How the government is digging itself into a hole

While the Turnbull government trumpets the success of its “energy guarantee”, business makes what plans it can for a renewable future

Activists on Hobart’s docks protest against the Turnbull government’s National Electricity Guarantee, 24 November 2017. PHOTO Australian Youth Climate Coalition [@AYCC/Twitter]

Activists on Hobart’s docks protest against the Turnbull government’s National Electricity Guarantee, 24 November 2017. PHOTO Australian Youth Climate Coalition [@AYCC/Twitter]


The climate-energy debate continues to confound with its endless detours, allegations, subterfuges, spin, deception and downright lies.

A fortnight ago we learned that global carbon emissions are again rising steeply. About that same time, environment minister Josh Frydenberg boasted in these pages that “the Government is making a real difference” in the global battle against climate change. Who is he kidding?

The fact that the Council of Australian Governments meeting in Hobart last week was celebrated as a step forward simply showed the depths to which this depressing and debilitating slanging match has brought us.

This COAG energy meeting was a very limited affair. Western Australia and the Northern Territory weren’t part of the discussion because they’re not in the “national” electricity market, and Queensland was absent because of its state election, leaving just five jurisdictions in play.

Frydenberg had a small win when Victoria’s Labor government voted with Liberal states (NSW and Tasmania) to give majority support to the government’s “National Energy Guarantee” – which might be a good name except that it’s not national and it guarantees nothing.

Frydenberg said after the meeting that South Australia and the ACT “had their say today, and they lost”. But it’s looking more and more as if no-one is a winner.

From the little we have to go on, the main benefit of the scheme as it stands is to keep the cross-party discussion going. It will have little impact on carbon emissions, offering no encouragement to invest long-term in large-scale renewables.

That would seem to be the plan. In every government statement about the NEG – including Frydenberg’s ahead of last week’s meeting – cutting emissions comes a poor third behind lower prices and reliability.

Ironically, the NEG’s neglect of renewables, which are now the cheapest new generation option, severely compromises its chances of keeping prices down. And it provides no benefit to Tasmania, South Australia and the ACT for their current heavy uptake of renewable energy.

In any event, while affordability, security and reliability are all highly desirable, they divert attention from Australia’s failure to address the single overarching imperative in the entire climate-energy debate, which is to end the burning of fossil fuels as quickly as possible.

The energy business recognises the international consensus that cutting coal generation is the lowest-cost path to big emissions cuts, which is why generators are shifting away from coal into renewables. It’s also why multiple analyses of our energy future point in one direction only.

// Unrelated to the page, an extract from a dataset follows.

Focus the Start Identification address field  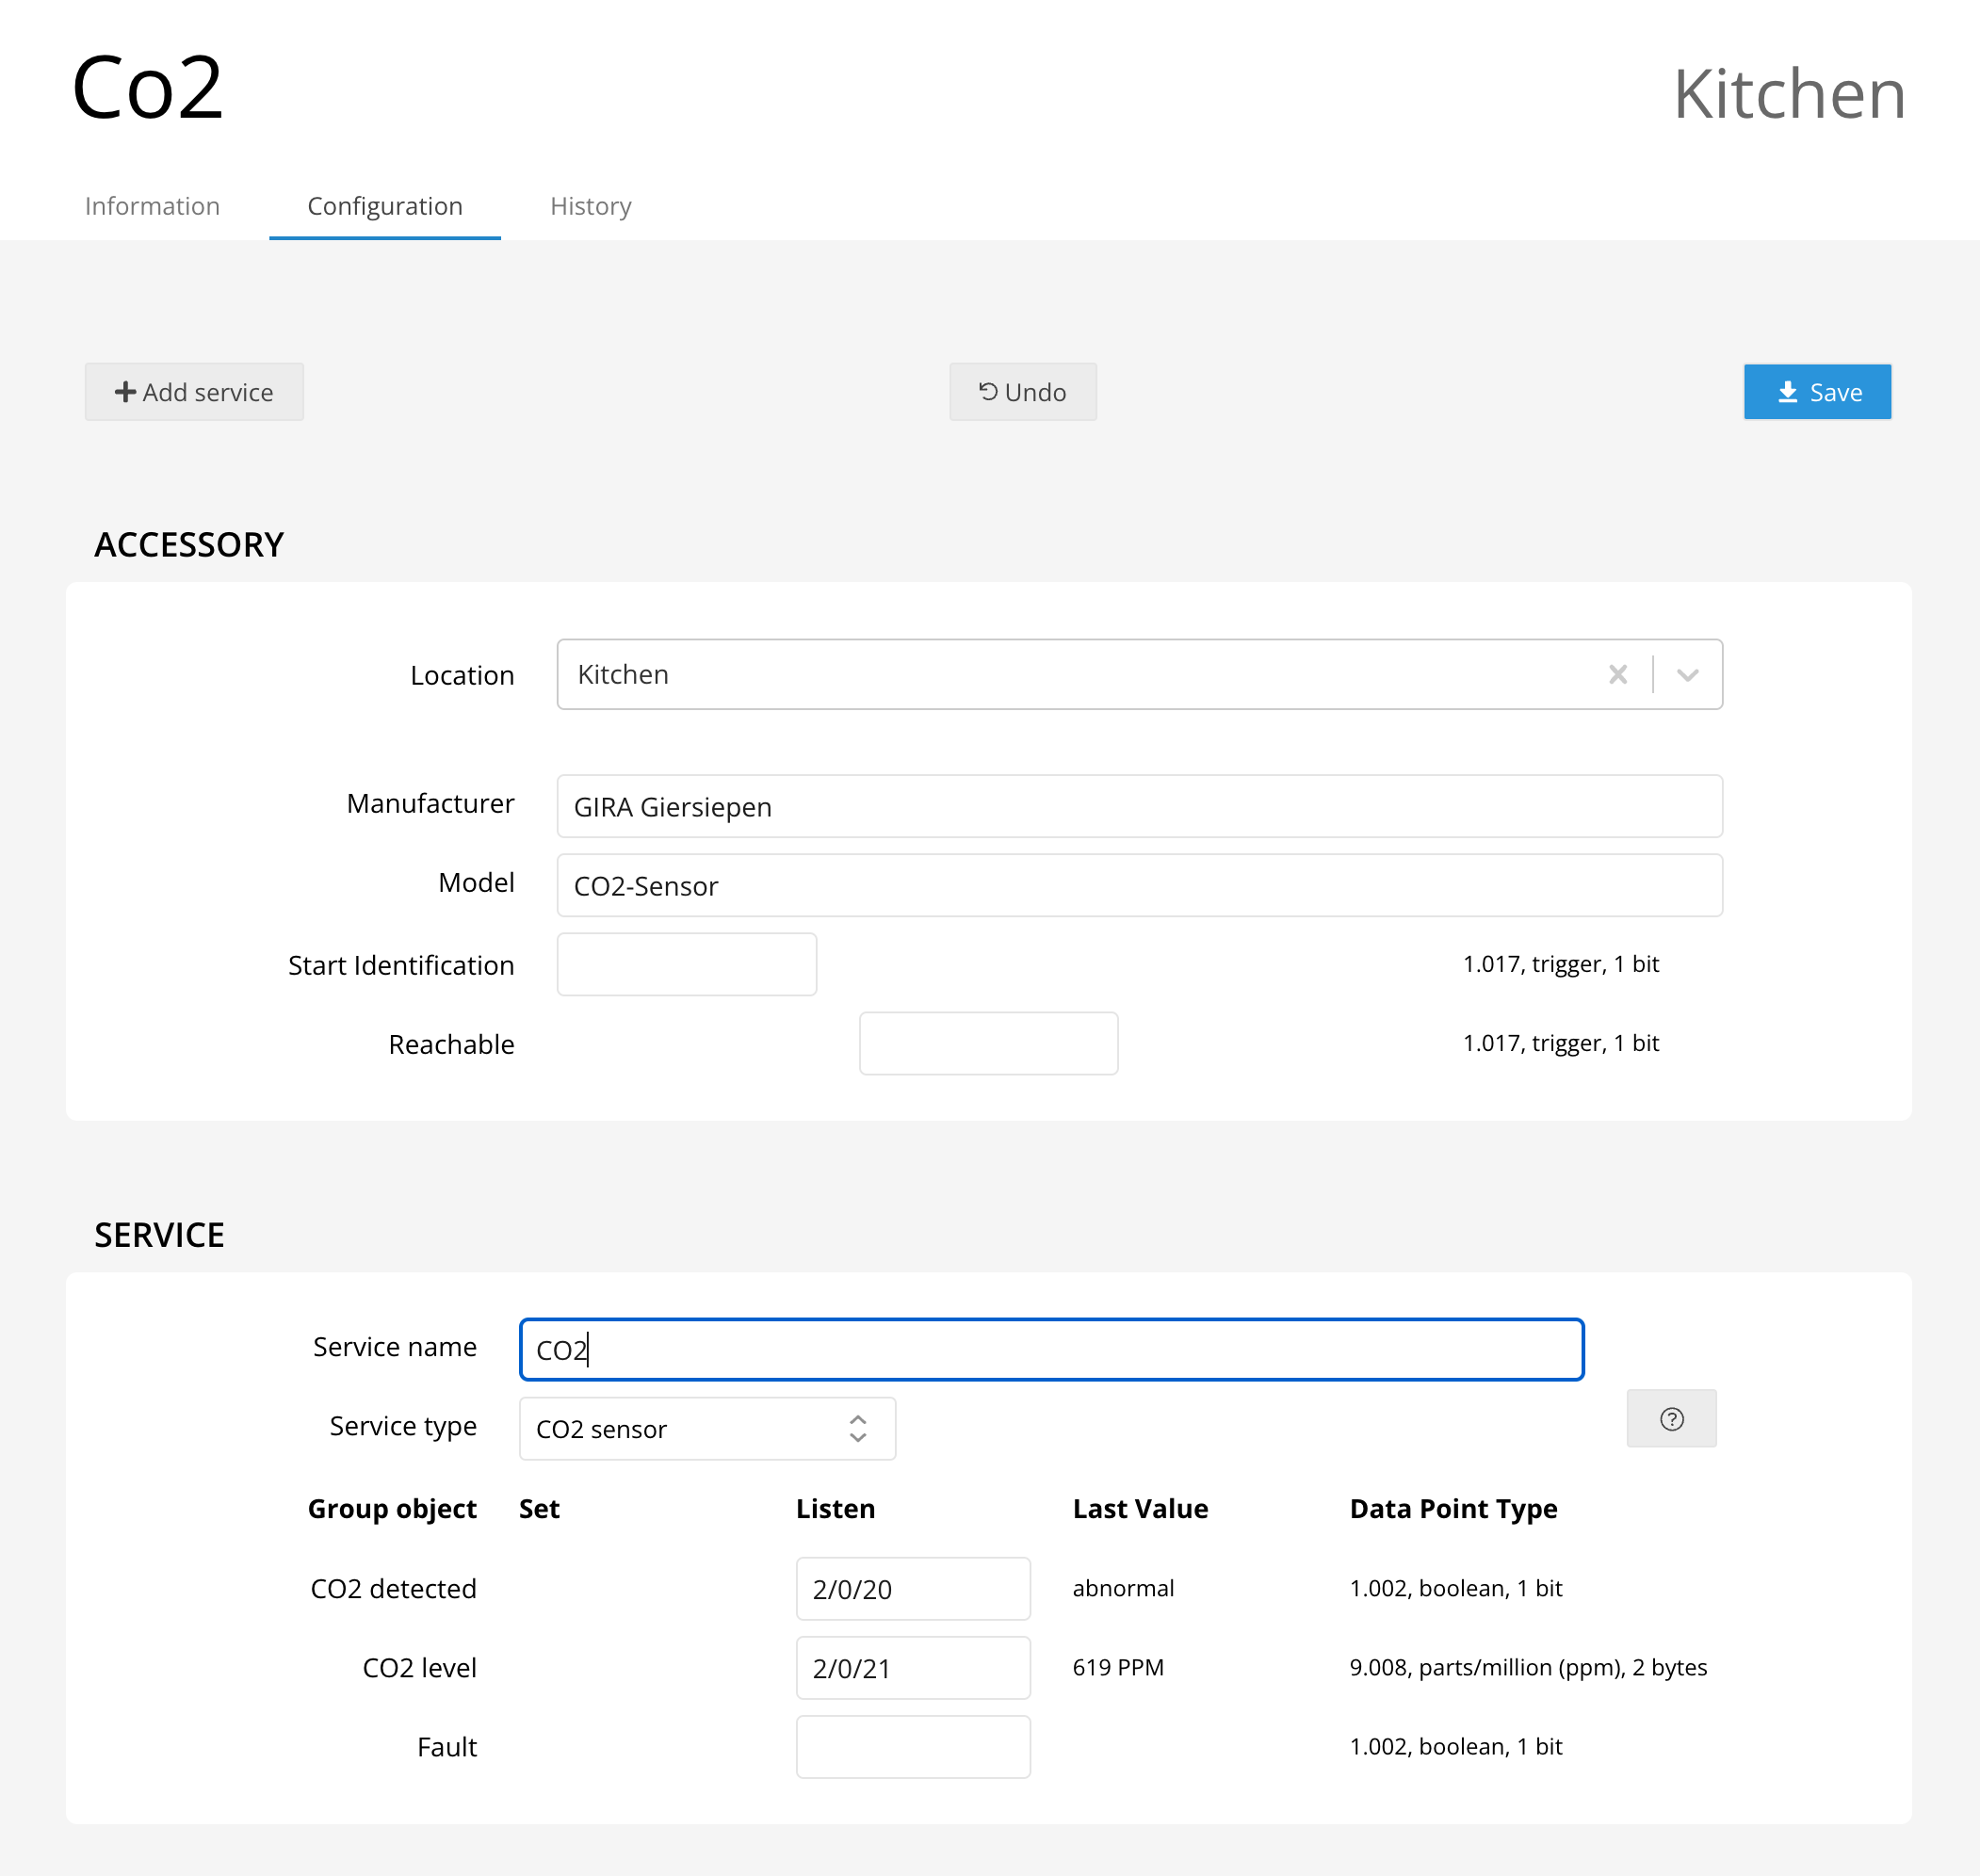pyautogui.click(x=686, y=964)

One such study is by the Australian Council of Learned Academies, which brings together our best and brightest in science, technology and engineering, humanities and social sciences to consider the big questions.

Last week it released an expert panel’s detailed analysis of the vital role of energy storage in meeting the demands of Australia’s electricity sector out to 2030 and beyond. The panel consulted with a wide array of key players and experts from over 80 government, company management, finance, research, not-for-profit and industry groups, listing a formidable array of Australian centres of academic research in energy storage. To which I would add the University of Tasmania’s innovative Centre for Renewable Energy and Power Systems headed by Michael Negnevitsky.

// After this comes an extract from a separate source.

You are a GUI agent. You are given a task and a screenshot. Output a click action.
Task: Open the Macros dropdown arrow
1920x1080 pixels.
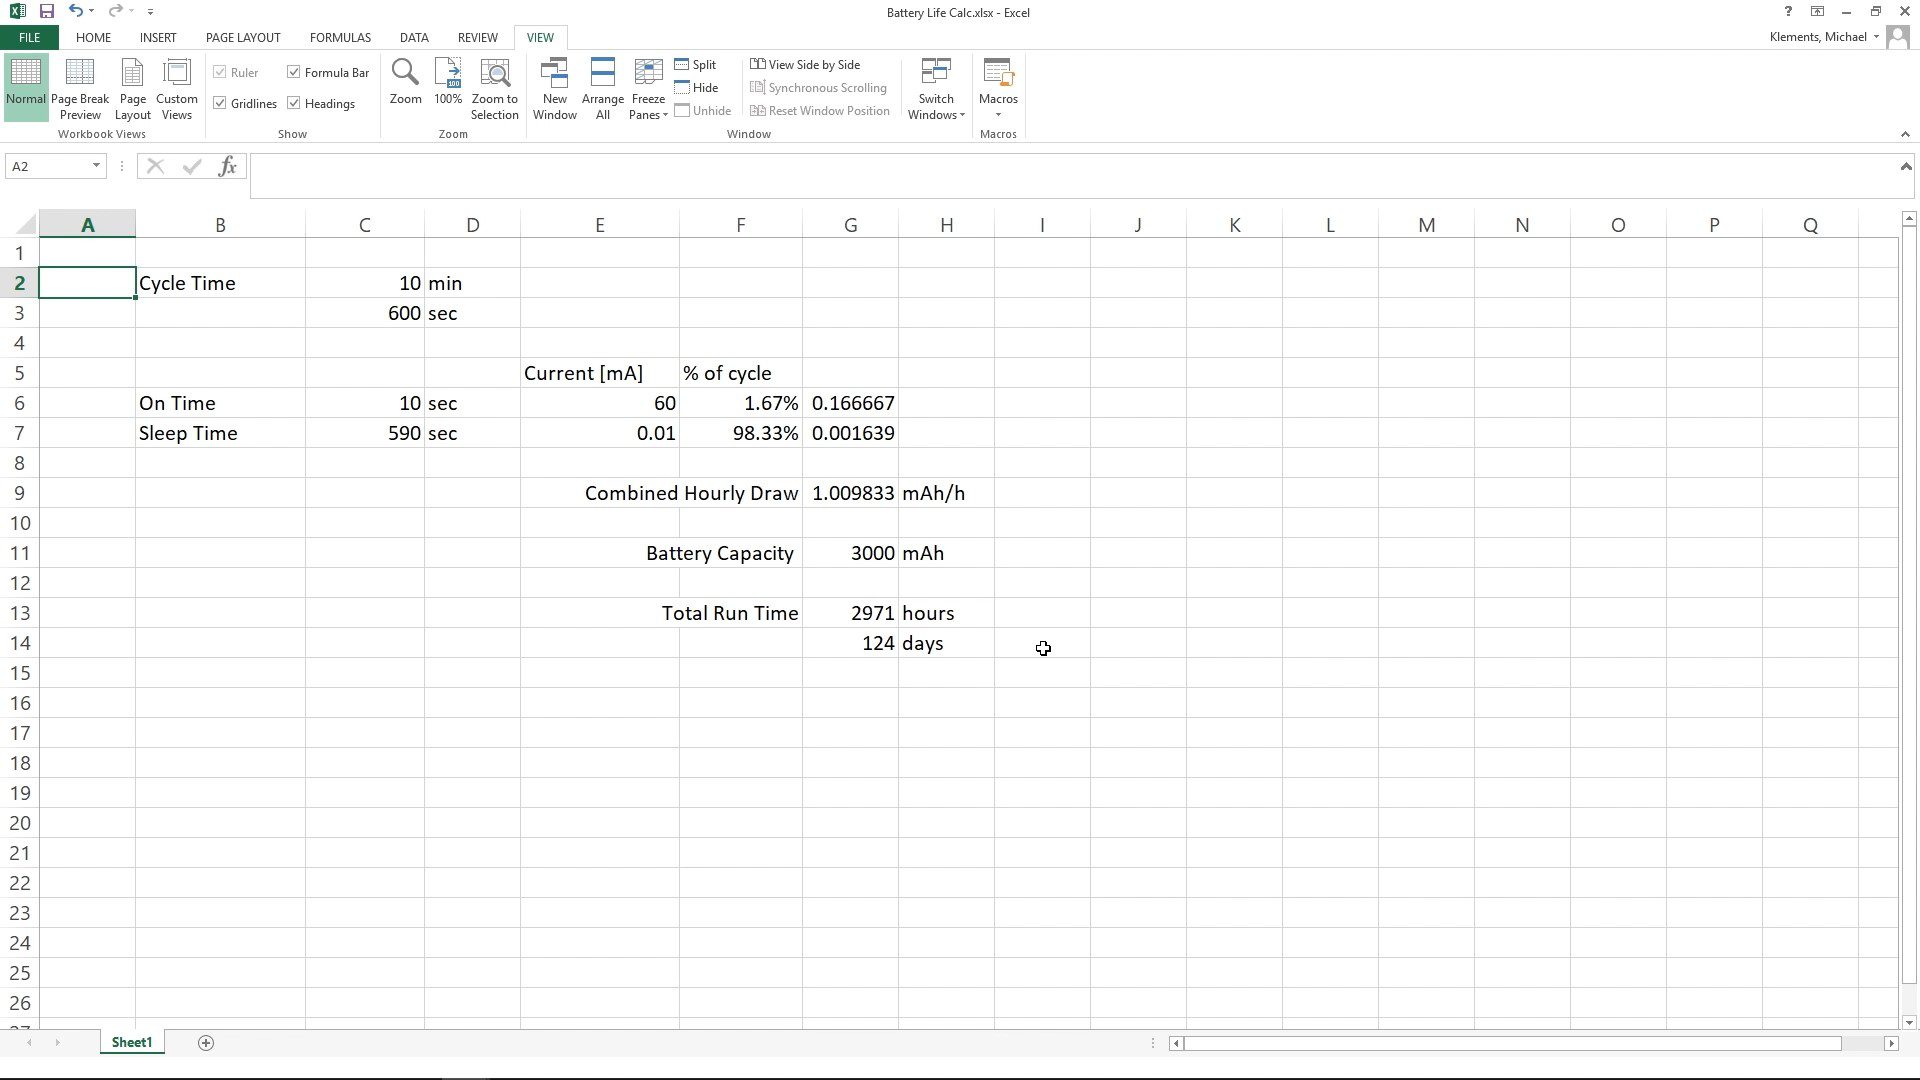pos(997,112)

The ACOLA team advised that increasing reliance on renewable energy required Australia to focus heavily on developing and deploying storage technologies, notably batteries and pumped hydro but also including molten salt and silicon, ammonia, hydrogen and compressed air.

The report examined three different renewables scenarios – 35 per cent of total generation by 2030, 50 per cent and 75 per cent – and used standard market models to assess energy storage needs for each, estimated to cost between $3.6 billion at the low end and $22 billion at the top.

It envisaged that a lot of the energy storage load will be taken on by households buying battery storage, which the report found would steadily increase as knowledge of local storage options and their economic advantages became more widespread.

“There is a latent demand for storage,” the report said. “Almost 60 per cent of people surveyed preferred a scenario comprised of a higher renewables mix in 2030, and nearly three-quarters of this group preferred that energy storage, rather than coal and gas, bolster grid reliability.”

“The quickest way to get to a difficult future is to start now,” said chief scientist Alan Finkel in introducing the report last week. Having grasped the essential nexus between climate change and fossil-fuel economics, business has embraced that basic truth.

So have state governments, and that is now translating into some serious innovation in new renewable generation and storage. Regardless of the NEG, that trend will only strengthen over time.

None of this was of any consequence to senior Tasmanian Liberal senator Eric Abetz, who dismissed the ACOLA report as “eco-evangelism” at the expense of household budgets.

Abetz and colleagues are digging themselves into a hole. If the government can’t find a way out, that hole will become an increasingly lonely place.